In how many lines of the material below does the string "agent" appear? Answer with a single number.

Provided records:
((

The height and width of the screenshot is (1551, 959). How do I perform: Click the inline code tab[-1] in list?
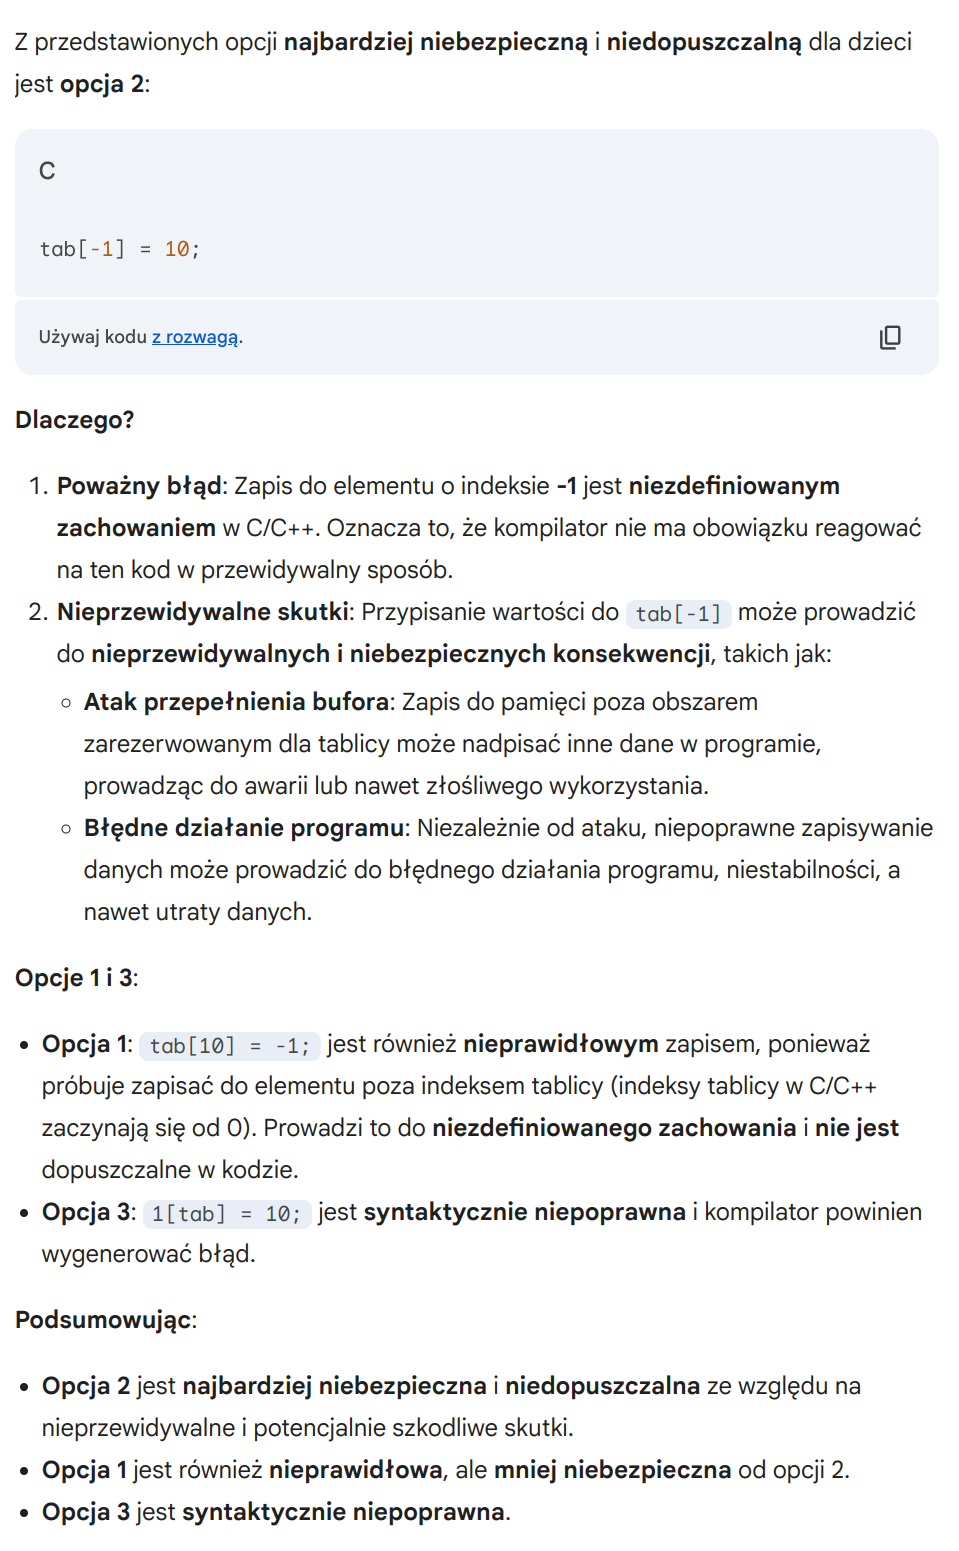[678, 613]
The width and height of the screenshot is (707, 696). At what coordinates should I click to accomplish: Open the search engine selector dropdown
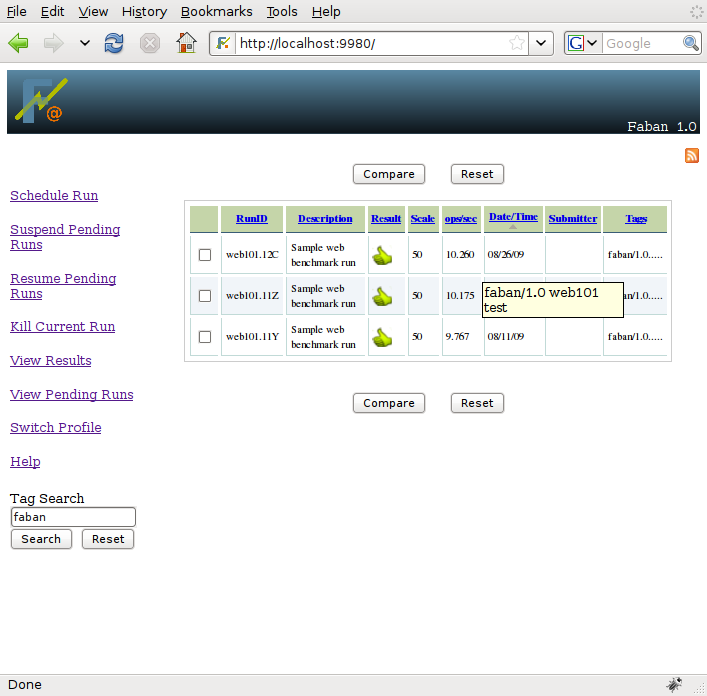pyautogui.click(x=583, y=43)
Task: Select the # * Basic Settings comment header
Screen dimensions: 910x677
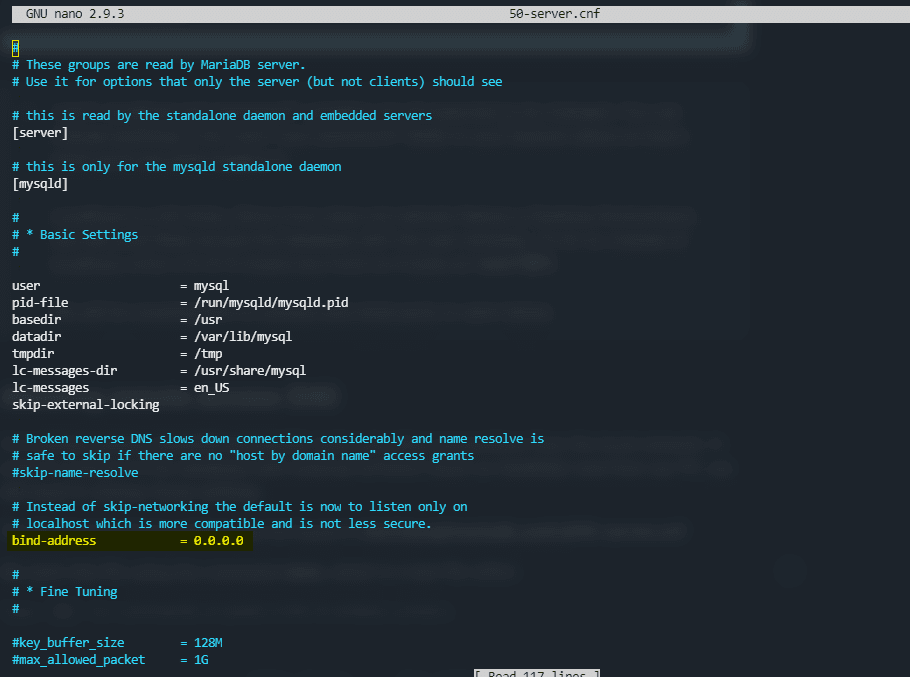Action: (x=74, y=234)
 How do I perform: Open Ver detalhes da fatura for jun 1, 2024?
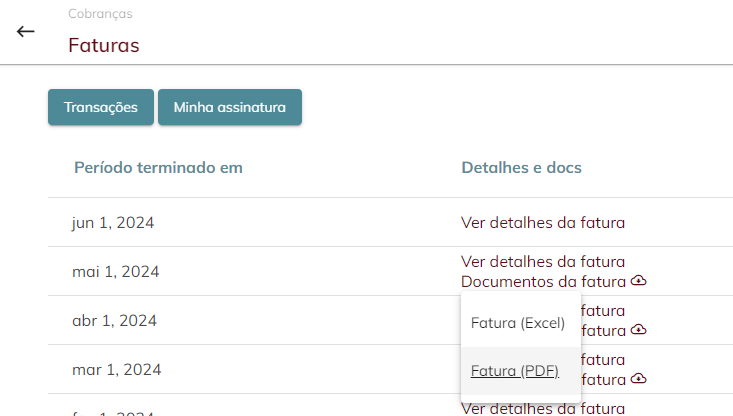coord(543,222)
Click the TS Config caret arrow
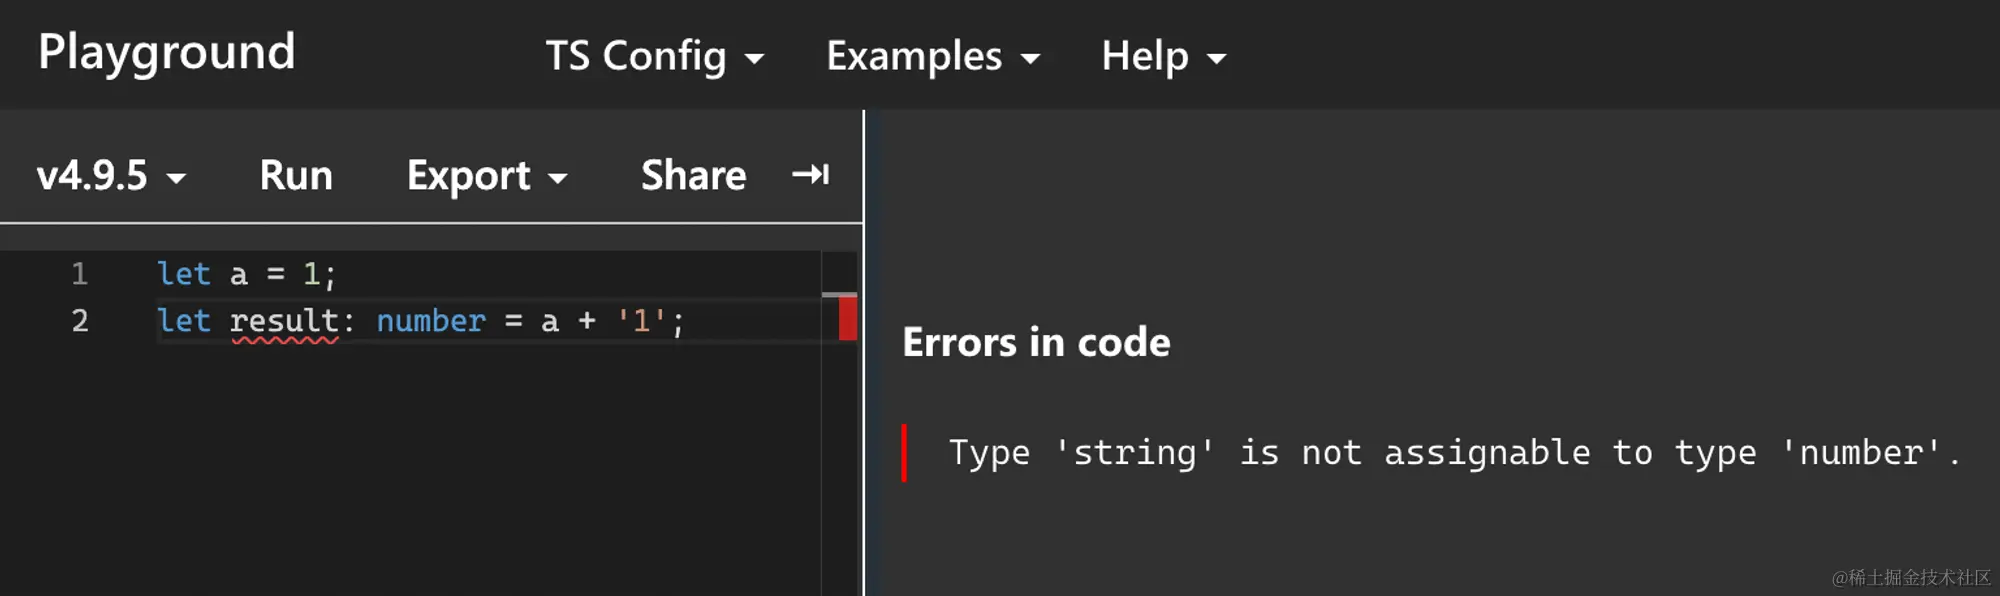This screenshot has width=2000, height=596. point(755,59)
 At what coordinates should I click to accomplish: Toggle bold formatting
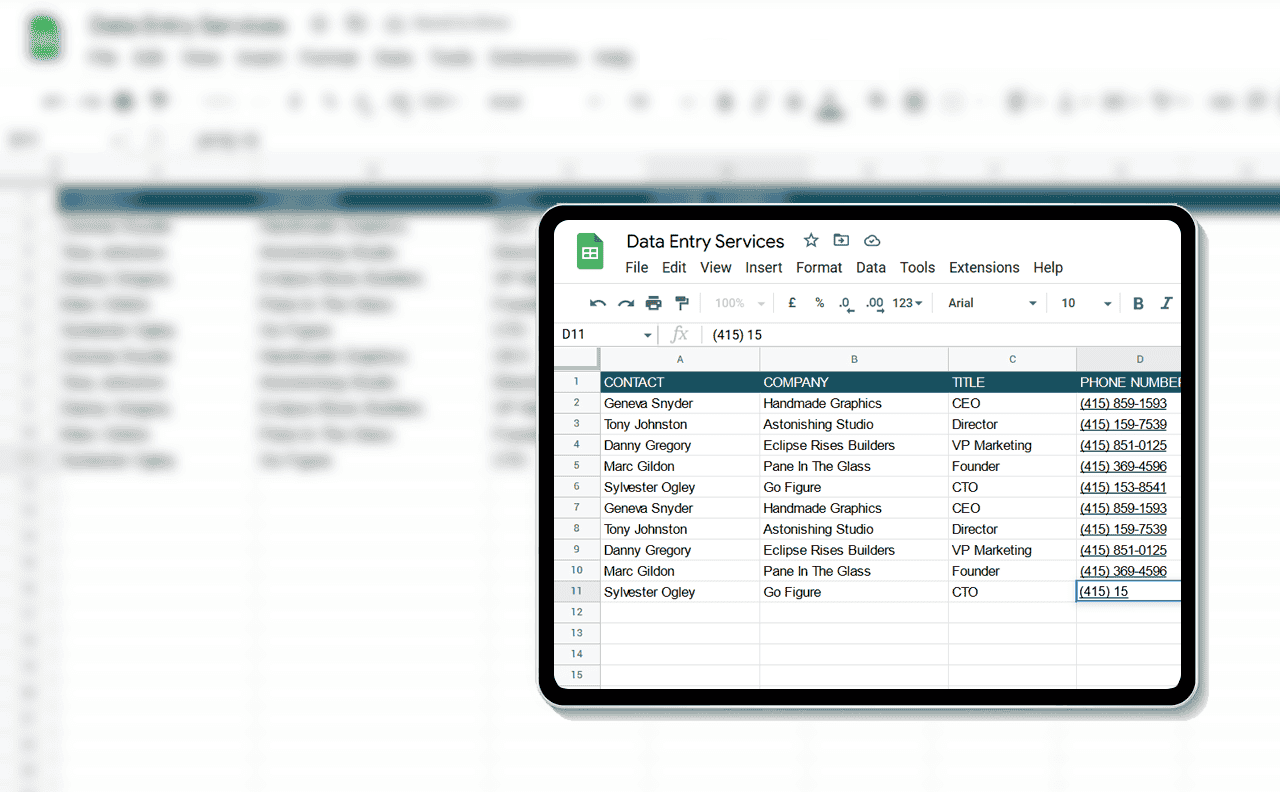coord(1138,303)
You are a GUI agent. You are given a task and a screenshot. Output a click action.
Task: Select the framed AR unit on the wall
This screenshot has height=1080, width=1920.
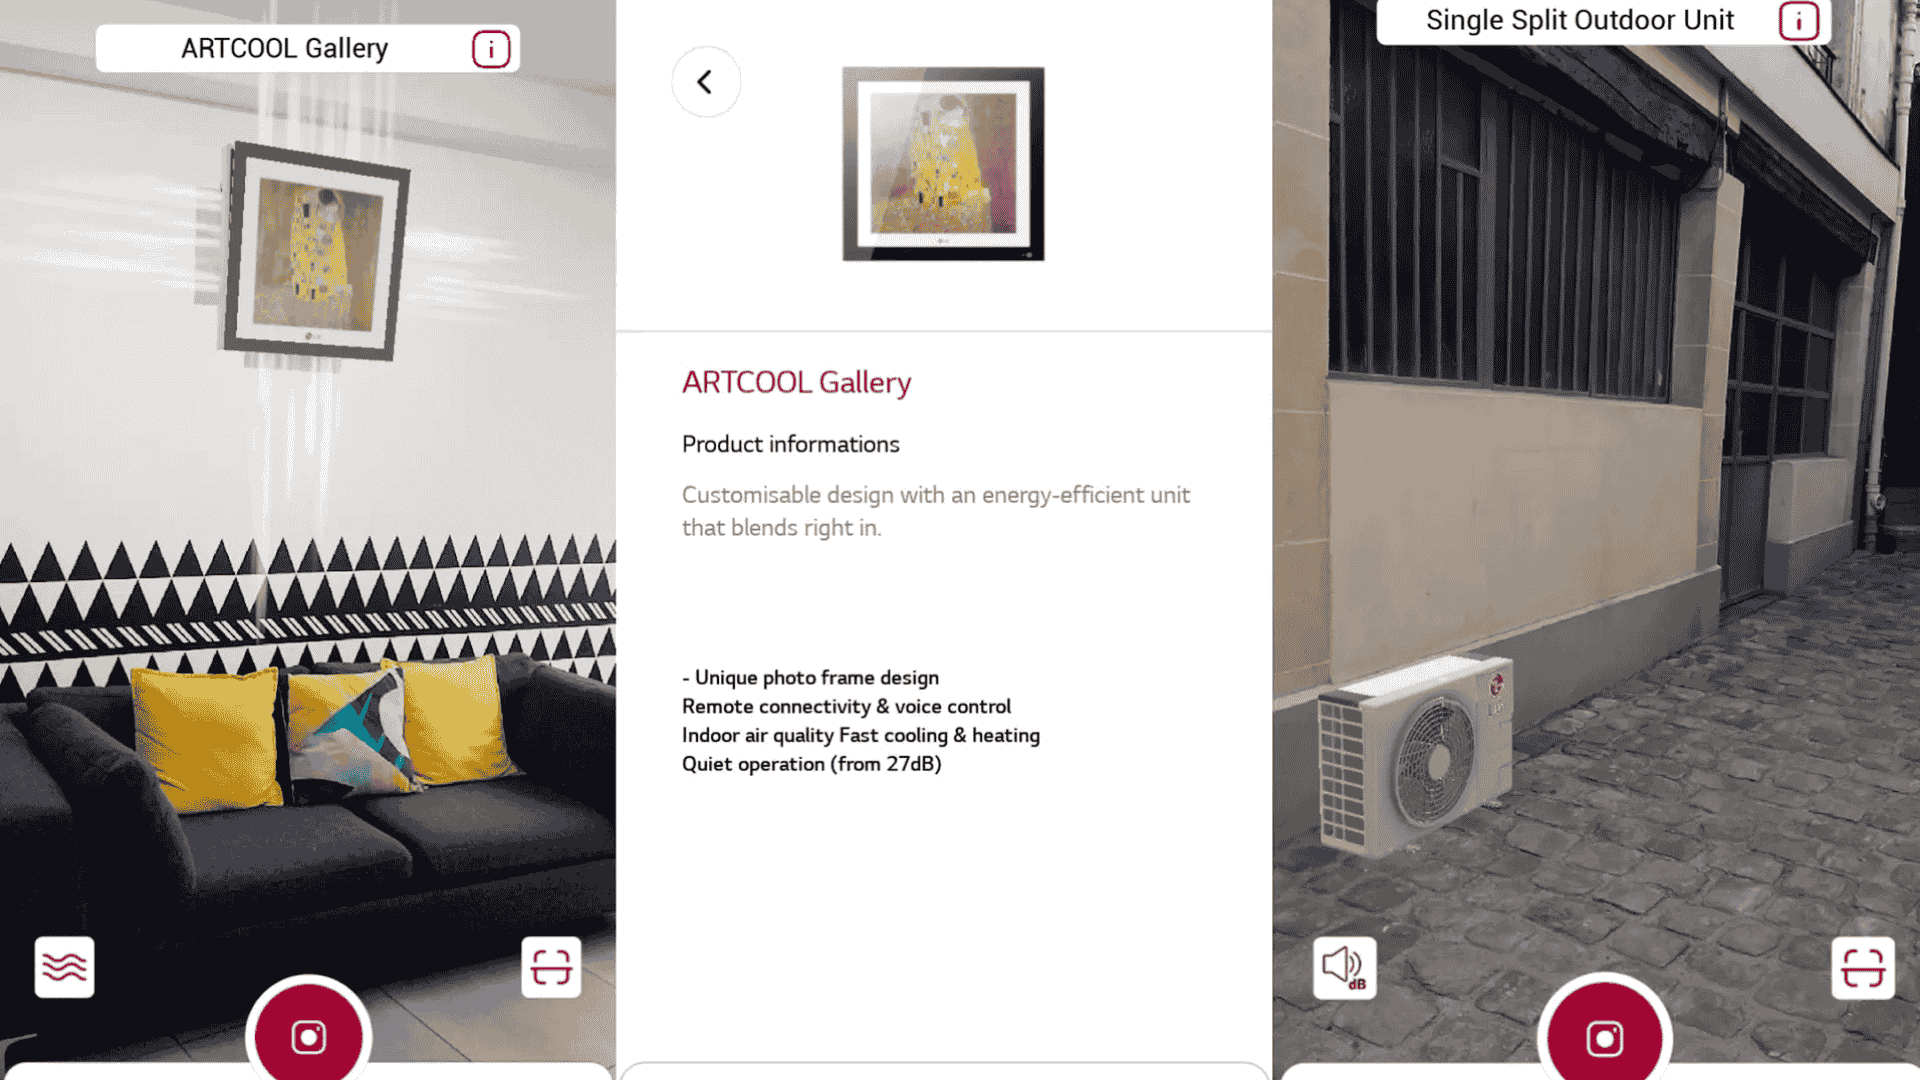(315, 251)
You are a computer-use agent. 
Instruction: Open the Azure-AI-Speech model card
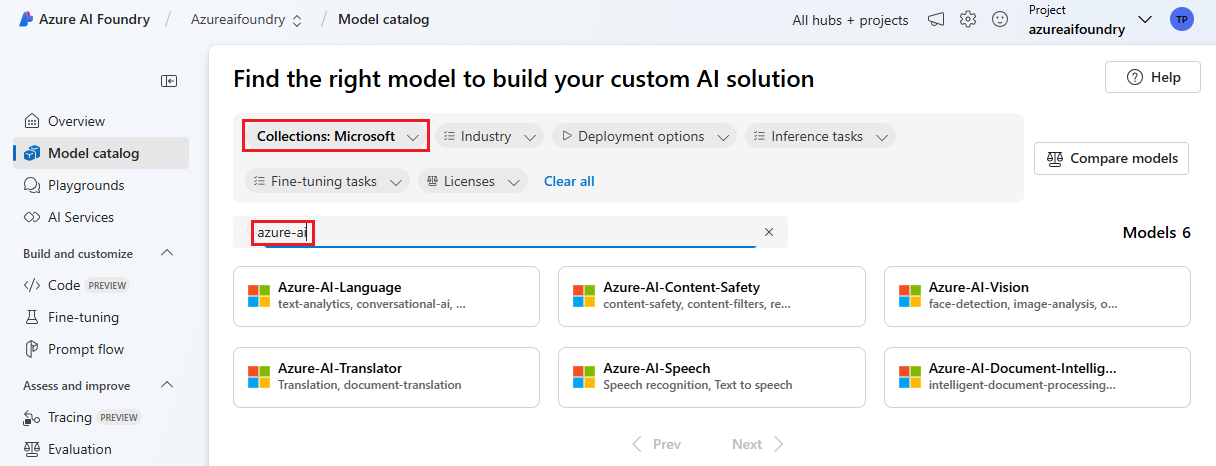[x=711, y=377]
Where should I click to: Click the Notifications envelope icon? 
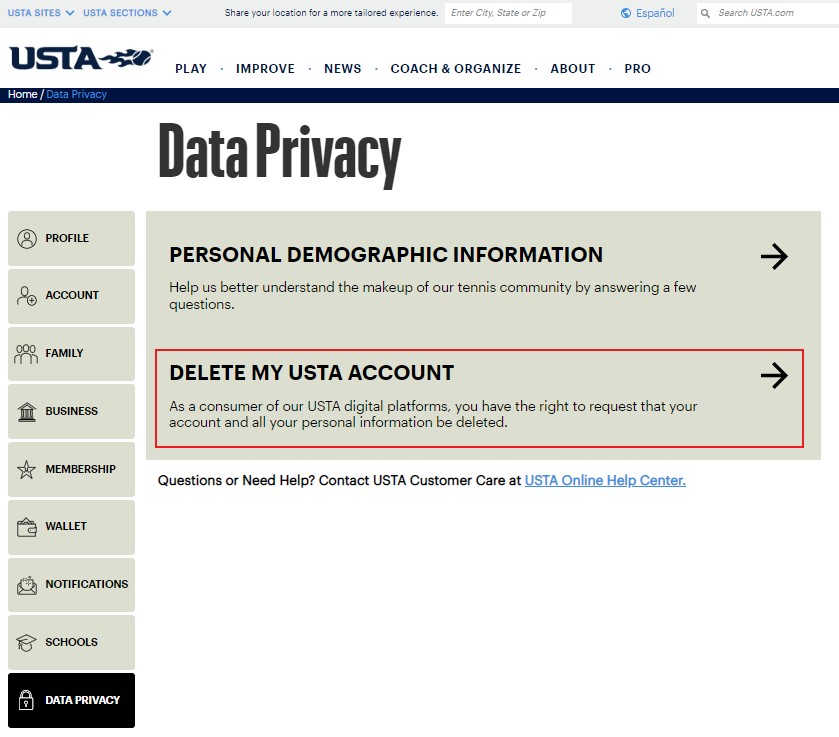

))

Finished exercise:
2